Collected data entries |
[Start of section]
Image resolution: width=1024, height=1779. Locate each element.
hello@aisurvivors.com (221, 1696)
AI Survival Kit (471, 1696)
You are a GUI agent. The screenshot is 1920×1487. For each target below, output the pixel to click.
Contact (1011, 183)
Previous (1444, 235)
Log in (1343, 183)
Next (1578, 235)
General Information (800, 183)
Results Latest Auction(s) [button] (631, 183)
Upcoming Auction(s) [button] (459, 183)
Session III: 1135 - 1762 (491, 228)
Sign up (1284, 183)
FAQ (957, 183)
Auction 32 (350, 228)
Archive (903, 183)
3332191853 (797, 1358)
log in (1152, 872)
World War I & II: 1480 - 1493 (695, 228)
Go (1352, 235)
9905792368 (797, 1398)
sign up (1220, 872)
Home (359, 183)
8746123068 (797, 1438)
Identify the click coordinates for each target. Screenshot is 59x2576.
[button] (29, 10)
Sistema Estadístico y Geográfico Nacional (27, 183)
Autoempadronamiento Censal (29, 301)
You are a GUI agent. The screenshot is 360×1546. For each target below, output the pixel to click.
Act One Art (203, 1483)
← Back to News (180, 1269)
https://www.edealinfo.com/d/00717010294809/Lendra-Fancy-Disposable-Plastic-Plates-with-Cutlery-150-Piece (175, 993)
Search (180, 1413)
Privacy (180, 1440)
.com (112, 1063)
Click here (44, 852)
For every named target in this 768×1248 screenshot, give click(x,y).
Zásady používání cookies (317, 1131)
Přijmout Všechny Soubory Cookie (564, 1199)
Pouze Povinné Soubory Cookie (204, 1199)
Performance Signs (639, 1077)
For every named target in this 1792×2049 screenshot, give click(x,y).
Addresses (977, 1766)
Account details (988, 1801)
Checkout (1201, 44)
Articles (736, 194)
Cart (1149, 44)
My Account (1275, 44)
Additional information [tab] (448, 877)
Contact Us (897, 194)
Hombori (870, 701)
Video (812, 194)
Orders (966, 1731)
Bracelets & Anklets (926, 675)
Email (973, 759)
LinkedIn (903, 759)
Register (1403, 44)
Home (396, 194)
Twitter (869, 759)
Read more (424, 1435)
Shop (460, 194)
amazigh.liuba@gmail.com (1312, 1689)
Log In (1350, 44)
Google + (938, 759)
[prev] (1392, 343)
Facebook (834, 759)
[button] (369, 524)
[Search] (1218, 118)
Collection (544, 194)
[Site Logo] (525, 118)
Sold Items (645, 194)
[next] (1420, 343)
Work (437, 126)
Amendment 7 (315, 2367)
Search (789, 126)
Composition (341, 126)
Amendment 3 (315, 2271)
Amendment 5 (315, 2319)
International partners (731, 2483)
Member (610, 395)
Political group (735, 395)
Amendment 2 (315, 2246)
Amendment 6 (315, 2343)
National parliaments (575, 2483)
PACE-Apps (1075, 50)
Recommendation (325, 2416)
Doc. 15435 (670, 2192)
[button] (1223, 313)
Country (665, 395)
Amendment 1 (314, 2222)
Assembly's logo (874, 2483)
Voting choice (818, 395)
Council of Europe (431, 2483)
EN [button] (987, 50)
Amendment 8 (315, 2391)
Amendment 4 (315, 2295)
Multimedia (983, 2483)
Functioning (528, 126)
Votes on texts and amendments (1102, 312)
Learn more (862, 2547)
[End of section]
Directions for this task | Each entry must appear again in the answer exactly as written.

Your response |
Image resolution: width=1024, height=1779. Locate each element.
hello@aisurvivors.com (221, 1696)
AI Survival Kit (471, 1696)
You are a GUI agent. The screenshot is 1920×1487. For each target below, output the pixel to click.
Contact (1011, 183)
Previous (1444, 235)
Log in (1343, 183)
Next (1578, 235)
General Information (800, 183)
Results Latest Auction(s) [button] (631, 183)
Upcoming Auction(s) [button] (459, 183)
Session III: 1135 - 1762 (491, 228)
Sign up (1284, 183)
FAQ (957, 183)
Auction 32 (350, 228)
Archive (903, 183)
3332191853 (797, 1358)
log in (1152, 872)
World War I & II: 1480 - 1493 (695, 228)
Go (1352, 235)
9905792368 (797, 1398)
sign up (1220, 872)
Home (359, 183)
8746123068 (797, 1438)
Identify the click coordinates for each target. Screenshot is 59x2576.
[button] (29, 10)
Sistema Estadístico y Geográfico Nacional (27, 183)
Autoempadronamiento Censal (29, 301)
You are a GUI agent. The screenshot is 360×1546. For each target below, output the pixel to click.
Act One Art (203, 1483)
← Back to News (180, 1269)
https://www.edealinfo.com/d/00717010294809/Lendra-Fancy-Disposable-Plastic-Plates-with-Cutlery-150-Piece (175, 993)
Search (180, 1413)
Privacy (180, 1440)
.com (112, 1063)
Click here (44, 852)
For every named target in this 768×1248 screenshot, give click(x,y).
Zásady používání cookies (317, 1131)
Přijmout Všechny Soubory Cookie (564, 1199)
Pouze Povinné Soubory Cookie (204, 1199)
Performance Signs (639, 1077)
For every named target in this 1792×2049 screenshot, give click(x,y).
Addresses (977, 1766)
Account details (988, 1801)
Checkout (1201, 44)
Articles (736, 194)
Cart (1149, 44)
My Account (1275, 44)
Additional information [tab] (448, 877)
Contact Us (897, 194)
Hombori (870, 701)
Video (812, 194)
Orders (966, 1731)
Bracelets & Anklets (926, 675)
Email (973, 759)
LinkedIn (903, 759)
Register (1403, 44)
Home (396, 194)
Twitter (869, 759)
Read more (424, 1435)
Shop (460, 194)
amazigh.liuba@gmail.com (1312, 1689)
Log In (1350, 44)
Google + (938, 759)
[prev] (1392, 343)
Facebook (834, 759)
[button] (369, 524)
[Search] (1218, 118)
Collection (544, 194)
[Site Logo] (525, 118)
Sold Items (645, 194)
[next] (1420, 343)
Work (437, 126)
Amendment 7 (315, 2367)
Search (789, 126)
Composition (341, 126)
Amendment 3 (315, 2271)
Amendment 5 (315, 2319)
International partners (731, 2483)
Member (610, 395)
Political group (735, 395)
Amendment 2 (315, 2246)
Amendment 6 (315, 2343)
National parliaments (575, 2483)
PACE-Apps (1075, 50)
Recommendation (325, 2416)
Doc. 15435 (670, 2192)
[button] (1223, 313)
Country (665, 395)
Amendment 1 (314, 2222)
Assembly's logo (874, 2483)
Voting choice (818, 395)
Council of Europe (431, 2483)
EN [button] (987, 50)
Amendment 8 (315, 2391)
Amendment 4 (315, 2295)
Multimedia (983, 2483)
Functioning (528, 126)
Votes on texts and amendments (1102, 312)
Learn more (862, 2547)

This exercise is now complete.